Households that stay loyal to one supermarket can cut the cost of regular deliveries by paying for a pass which gives you free delivery – although there is still a minimum spend. 

Some supermarkets offer annual passes. It is cheaper to buy a pass that only covers midweek deliveries, usually Tuesday through to Thursday steering clear of busier times. 

Tesco is so confident its Delivery Saver pass will save you money, it promises to work out if your plan cost more than you'd have spent on delivery charges. If it did you will get a grocery eCoupon for the difference.

Are you making the most of the supermarket loyalty cards? Find out more...


Introductory offers to win your business might be worth doing – even if it’s just a one-off because you are happy with your number one choice. For example, Ocado offers £20 off your first shop. 

If you don’t use a service again, they might try and entice you back with more offers. 

Shoppers should also check for discount vouchers before ordering. An internet search will help you find discounts and any vouchers. 

Don’t forget grocery comparison site, MySupermarket, which compares any product to show which supermarket has the best offers.

Read our guide to paying safely online.


More discounters are getting into the online space. Poundland now delivers, but watch out for the £4 delivery charge.

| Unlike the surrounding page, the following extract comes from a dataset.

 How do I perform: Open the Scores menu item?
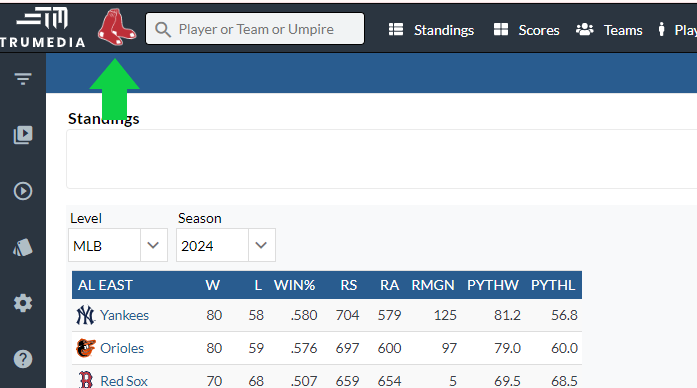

Aldi plans to launch an online store in Britain starting with selling wine by the case online from early next year, followed by "special buy" non-food items in the spring, offering customers home delivery and collection from third party locations. Watch this space.

For more tips and hints, browse our money saving articles.

The opinions expressed are those of the author and are not held by Saga unless specifically stated.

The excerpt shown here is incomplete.